Etat de Siege (Sıkı Yönetim): Costa Gavras'la tanışma filmim bu da. 1970 filmi. Devrim amaçlı uygulanan şiddeti ve sınırlarını sorgulatıyor insana. Örneğin birini kaçırıp devleti tehdit etmek ne zaman meşru sayılabilir? Devlet rehineyi gözden çıkarırsa ne olur? Baştan öldürürüz diye tehdit ettiyseniz fakat öldürmeye meraklı bi örgüt değilseniz ya? Öldürürseniz halktan aldığınız desteği kaybedebilirsiniz, propaganda dünyası "devrimci dedikleriniz aslında terörist" diye  çınlatır ortalığı. Öldürmezseniz bütün ciddiyetinizi kaybedersiniz. Emperyalizmin yaşaması üç beş insanın hayatına bağlı değil, der film, öldürmekle yenemezsin onu. Ya da ben bunu anladım.

Putin'in Rusyası:  2011 belgeseli. Putin öncesi, başa geçişi ve sonrası. Ne kadar tarafsız olduğunu bilemem ama yakın geçmiş olaylarına şöyle bi göz atmak için faydalı. Öte yandan Batıyla kavgası medeniyete gıcığı olan bünyeme haz vermedi değil.

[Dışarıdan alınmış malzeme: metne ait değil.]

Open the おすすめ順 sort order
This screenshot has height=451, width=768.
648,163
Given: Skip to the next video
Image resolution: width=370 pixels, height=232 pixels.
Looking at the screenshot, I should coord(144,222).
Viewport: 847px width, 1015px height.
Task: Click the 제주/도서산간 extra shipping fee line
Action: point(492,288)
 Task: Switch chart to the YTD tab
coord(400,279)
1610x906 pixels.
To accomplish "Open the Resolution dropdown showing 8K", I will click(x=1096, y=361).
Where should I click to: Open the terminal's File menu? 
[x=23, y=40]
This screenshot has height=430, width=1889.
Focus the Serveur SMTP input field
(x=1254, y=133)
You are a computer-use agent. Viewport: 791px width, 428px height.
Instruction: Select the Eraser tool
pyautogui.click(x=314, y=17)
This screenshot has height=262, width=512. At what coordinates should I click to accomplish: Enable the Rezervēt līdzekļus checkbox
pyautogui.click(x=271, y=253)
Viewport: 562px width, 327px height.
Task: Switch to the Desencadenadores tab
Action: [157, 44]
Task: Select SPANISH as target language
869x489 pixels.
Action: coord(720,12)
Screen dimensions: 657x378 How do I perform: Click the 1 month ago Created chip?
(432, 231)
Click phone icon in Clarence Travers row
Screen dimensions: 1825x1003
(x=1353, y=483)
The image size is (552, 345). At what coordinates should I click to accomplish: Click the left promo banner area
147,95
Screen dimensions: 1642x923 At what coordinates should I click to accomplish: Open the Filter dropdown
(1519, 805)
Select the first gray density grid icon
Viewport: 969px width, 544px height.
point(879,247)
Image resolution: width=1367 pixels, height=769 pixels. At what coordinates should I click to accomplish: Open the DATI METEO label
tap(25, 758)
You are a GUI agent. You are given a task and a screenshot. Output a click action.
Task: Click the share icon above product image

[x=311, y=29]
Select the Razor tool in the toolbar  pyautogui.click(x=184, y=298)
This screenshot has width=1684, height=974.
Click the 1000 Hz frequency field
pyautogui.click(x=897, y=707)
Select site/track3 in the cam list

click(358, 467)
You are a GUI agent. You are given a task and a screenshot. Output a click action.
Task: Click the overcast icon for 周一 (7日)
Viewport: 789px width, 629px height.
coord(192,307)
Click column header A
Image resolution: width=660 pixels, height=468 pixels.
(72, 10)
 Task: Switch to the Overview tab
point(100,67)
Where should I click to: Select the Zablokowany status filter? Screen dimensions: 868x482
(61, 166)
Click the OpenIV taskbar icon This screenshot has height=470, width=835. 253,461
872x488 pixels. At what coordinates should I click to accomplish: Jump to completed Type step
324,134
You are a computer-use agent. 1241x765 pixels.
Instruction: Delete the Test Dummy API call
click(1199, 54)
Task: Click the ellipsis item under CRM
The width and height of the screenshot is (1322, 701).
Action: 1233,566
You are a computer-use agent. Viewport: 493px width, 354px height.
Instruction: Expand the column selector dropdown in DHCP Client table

Weiner: 2016 ABD yapımı belgesel. Hillary Clinton'ın ekibinden olan Weiner'in, seks içerikli fotoğraf ve yazışmalarının sosyal medyada yayılması üzerine ettiği kavgaları anlatıyor. Siyasetin nasıl ikiyüzlü bi şey olduğunu bu kadar net görünce kimseye oy vermeme isteği uyanıyor insanda. Bu da Amerikanın oyunu olsa gerek, oyuna gelmeyin, büyük resmi görüp oy verin yine de.

Bakur: PKK'da günlük hayat ve sıradan PKKlılar ne düşünüyor, konulu 2016 yapımı belgesel. Ayrıntılı olarak yazmıştım daha önce.